Given data:
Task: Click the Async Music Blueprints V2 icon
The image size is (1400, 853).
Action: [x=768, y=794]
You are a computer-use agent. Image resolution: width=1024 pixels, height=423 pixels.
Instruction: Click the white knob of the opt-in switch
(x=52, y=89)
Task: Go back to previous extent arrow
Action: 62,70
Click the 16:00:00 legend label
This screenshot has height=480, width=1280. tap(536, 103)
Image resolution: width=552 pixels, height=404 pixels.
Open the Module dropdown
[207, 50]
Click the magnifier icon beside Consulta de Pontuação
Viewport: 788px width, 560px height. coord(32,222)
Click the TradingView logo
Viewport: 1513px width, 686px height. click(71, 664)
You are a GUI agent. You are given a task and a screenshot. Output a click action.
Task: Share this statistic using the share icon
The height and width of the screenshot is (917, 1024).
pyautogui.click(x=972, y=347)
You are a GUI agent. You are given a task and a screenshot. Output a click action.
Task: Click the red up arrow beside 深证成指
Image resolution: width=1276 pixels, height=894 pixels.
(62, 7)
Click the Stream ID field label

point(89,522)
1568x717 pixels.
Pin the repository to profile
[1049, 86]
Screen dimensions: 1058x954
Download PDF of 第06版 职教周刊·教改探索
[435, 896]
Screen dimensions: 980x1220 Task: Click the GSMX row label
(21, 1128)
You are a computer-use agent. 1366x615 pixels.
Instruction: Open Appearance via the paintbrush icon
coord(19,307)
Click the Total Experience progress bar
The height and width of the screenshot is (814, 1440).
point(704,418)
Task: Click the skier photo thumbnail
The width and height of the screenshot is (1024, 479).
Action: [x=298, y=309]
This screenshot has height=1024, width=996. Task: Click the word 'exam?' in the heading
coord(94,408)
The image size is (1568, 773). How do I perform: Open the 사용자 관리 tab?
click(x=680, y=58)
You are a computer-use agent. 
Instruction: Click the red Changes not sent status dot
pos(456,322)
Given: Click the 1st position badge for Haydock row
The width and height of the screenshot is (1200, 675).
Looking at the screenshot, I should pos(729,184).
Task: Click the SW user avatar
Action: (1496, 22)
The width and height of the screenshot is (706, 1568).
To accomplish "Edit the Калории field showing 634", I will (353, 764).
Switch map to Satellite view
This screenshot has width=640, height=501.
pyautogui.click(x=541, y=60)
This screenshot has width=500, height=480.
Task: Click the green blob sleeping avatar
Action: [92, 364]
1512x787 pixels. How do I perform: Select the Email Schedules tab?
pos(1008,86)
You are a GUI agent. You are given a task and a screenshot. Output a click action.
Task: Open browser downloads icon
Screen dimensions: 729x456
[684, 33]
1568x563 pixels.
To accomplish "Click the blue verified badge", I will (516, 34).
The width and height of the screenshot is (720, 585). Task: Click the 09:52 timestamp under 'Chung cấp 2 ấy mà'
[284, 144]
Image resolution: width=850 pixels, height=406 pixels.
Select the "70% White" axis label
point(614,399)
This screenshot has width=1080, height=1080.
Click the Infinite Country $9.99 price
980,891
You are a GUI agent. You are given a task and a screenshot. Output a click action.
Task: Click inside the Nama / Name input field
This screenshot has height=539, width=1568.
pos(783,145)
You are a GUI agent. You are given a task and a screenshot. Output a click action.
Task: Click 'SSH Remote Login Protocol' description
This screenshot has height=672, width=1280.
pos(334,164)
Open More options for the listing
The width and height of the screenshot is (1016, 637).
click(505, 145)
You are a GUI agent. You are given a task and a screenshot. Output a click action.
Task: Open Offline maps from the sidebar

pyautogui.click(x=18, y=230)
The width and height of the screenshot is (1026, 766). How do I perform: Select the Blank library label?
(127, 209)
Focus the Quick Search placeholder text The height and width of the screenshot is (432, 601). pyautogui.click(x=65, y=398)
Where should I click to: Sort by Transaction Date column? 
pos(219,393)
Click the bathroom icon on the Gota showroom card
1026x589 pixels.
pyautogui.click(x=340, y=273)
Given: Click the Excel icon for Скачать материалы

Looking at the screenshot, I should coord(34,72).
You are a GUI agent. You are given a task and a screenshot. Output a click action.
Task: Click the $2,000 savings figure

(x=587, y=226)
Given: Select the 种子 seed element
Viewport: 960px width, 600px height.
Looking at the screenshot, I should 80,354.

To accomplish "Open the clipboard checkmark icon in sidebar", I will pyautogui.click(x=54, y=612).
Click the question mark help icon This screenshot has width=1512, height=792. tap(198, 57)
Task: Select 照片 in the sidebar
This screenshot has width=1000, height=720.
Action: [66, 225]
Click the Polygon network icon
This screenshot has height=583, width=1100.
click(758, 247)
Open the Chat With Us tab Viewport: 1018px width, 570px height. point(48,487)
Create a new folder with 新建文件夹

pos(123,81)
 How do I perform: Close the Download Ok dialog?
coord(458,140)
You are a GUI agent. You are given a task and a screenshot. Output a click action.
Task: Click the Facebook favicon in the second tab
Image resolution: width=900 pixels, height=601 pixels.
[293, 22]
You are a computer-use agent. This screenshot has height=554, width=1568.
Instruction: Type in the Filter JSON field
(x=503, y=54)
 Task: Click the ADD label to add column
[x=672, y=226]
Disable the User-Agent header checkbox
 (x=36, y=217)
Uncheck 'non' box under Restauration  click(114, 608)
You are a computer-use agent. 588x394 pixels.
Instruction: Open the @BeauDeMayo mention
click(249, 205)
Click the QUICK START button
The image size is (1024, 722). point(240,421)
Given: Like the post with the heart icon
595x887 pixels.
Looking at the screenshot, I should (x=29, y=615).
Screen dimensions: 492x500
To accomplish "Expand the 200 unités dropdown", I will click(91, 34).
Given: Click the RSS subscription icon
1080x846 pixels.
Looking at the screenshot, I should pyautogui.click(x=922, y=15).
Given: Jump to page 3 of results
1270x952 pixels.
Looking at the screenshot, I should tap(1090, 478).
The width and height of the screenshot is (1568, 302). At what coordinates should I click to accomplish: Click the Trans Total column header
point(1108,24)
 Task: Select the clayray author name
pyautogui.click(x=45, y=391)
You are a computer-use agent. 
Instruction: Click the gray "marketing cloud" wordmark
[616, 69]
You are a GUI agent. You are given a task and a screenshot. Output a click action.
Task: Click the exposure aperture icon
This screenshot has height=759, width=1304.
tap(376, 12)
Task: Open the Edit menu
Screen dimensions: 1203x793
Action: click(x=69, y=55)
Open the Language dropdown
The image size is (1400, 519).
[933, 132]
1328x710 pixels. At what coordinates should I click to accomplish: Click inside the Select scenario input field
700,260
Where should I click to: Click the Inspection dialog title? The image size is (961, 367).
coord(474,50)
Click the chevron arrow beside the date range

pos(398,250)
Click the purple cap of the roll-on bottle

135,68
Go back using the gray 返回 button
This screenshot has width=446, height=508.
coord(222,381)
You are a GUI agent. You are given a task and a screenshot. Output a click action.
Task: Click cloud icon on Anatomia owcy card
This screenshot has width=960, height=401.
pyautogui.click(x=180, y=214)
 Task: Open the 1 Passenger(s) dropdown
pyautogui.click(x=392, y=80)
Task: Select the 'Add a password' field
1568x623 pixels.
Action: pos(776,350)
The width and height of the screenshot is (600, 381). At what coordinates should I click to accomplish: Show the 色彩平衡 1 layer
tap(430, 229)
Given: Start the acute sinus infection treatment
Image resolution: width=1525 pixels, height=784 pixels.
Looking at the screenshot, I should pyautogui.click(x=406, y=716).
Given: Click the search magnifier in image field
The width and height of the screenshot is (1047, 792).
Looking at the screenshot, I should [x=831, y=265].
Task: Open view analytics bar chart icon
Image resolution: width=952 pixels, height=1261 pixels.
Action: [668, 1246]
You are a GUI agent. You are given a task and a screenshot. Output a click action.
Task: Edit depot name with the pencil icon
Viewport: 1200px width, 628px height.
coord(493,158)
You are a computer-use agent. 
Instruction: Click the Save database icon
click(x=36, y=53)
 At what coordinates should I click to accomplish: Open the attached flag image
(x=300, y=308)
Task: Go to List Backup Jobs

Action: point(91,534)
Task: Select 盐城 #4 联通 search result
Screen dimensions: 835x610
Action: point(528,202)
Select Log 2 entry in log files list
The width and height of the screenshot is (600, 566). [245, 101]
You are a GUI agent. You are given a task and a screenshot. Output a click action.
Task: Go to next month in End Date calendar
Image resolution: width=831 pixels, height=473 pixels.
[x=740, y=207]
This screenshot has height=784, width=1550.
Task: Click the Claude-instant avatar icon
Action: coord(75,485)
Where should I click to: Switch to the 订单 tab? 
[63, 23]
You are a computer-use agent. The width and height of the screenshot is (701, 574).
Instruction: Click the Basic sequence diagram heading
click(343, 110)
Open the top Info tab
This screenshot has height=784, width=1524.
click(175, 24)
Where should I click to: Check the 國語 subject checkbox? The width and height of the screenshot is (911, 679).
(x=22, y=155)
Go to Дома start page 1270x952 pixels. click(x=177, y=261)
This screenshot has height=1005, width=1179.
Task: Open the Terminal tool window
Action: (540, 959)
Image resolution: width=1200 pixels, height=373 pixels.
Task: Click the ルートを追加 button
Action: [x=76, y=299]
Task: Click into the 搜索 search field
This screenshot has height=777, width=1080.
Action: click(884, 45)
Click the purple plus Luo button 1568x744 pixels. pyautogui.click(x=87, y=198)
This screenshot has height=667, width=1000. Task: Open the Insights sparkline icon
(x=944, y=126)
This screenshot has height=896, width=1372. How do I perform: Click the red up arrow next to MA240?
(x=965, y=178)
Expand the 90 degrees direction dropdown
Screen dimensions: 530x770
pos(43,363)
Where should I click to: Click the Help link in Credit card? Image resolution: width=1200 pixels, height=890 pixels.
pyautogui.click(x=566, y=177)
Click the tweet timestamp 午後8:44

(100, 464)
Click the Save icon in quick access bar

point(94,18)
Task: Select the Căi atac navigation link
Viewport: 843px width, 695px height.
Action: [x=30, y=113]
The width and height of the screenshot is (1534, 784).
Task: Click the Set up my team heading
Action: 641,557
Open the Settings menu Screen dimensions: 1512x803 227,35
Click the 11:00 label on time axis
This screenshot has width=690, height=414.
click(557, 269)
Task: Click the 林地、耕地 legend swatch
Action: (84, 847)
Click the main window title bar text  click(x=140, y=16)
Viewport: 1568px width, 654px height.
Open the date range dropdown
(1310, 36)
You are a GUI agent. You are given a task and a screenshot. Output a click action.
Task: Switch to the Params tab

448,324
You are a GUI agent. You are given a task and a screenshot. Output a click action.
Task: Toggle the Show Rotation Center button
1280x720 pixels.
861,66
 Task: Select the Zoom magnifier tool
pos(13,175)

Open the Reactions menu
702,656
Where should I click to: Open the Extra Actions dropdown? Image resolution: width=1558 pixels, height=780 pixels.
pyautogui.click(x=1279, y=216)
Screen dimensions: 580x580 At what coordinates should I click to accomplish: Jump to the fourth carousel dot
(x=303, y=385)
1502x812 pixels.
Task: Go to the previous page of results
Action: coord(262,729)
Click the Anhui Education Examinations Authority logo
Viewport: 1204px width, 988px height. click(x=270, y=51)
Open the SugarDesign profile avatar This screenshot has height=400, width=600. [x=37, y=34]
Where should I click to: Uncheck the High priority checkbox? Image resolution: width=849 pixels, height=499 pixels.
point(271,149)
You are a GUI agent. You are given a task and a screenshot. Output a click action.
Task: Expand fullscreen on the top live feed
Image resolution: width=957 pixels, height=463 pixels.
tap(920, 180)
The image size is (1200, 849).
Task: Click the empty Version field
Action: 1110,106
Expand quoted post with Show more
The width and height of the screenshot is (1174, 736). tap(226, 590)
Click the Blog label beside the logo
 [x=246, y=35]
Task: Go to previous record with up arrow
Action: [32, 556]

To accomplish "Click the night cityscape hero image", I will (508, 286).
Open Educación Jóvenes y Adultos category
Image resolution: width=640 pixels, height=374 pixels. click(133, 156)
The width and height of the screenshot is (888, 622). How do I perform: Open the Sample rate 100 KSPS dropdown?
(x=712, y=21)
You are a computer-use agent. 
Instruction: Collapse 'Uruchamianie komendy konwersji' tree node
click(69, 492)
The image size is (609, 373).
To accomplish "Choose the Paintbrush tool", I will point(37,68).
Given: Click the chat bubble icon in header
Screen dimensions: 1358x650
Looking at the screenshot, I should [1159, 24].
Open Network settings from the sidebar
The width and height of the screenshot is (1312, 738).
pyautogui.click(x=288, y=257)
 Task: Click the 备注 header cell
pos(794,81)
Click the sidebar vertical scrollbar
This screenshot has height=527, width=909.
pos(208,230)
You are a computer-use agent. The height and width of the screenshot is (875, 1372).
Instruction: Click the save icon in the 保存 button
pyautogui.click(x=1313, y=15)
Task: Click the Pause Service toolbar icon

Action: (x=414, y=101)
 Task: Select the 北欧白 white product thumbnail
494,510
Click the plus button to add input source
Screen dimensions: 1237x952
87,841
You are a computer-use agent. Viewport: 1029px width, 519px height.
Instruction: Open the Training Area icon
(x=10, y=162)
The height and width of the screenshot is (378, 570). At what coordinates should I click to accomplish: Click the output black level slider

Problem description: Reproduce exactly the first line of the listing and every line after it, through the one containing "1568x717 pixels.". Nothing else belongs in the output.

Answer area:
Task: Click the Async Music Blueprints V2 icon
The image size is (1400, 853).
Action: [x=768, y=794]
You are a computer-use agent. Image resolution: width=1024 pixels, height=423 pixels.
Instruction: Click the white knob of the opt-in switch
(x=52, y=89)
Task: Go back to previous extent arrow
Action: 62,70
Click the 16:00:00 legend label
This screenshot has height=480, width=1280. tap(536, 103)
Image resolution: width=552 pixels, height=404 pixels.
Open the Module dropdown
[207, 50]
Click the magnifier icon beside Consulta de Pontuação
Viewport: 788px width, 560px height. coord(32,222)
Click the TradingView logo
Viewport: 1513px width, 686px height. click(71, 664)
You are a GUI agent. You are given a task and a screenshot. Output a click action.
Task: Share this statistic using the share icon
The height and width of the screenshot is (917, 1024).
pyautogui.click(x=972, y=347)
You are a GUI agent. You are given a task and a screenshot. Output a click action.
Task: Click the red up arrow beside 深证成指
Image resolution: width=1276 pixels, height=894 pixels.
(62, 7)
Click the Stream ID field label

point(89,522)
1568x717 pixels.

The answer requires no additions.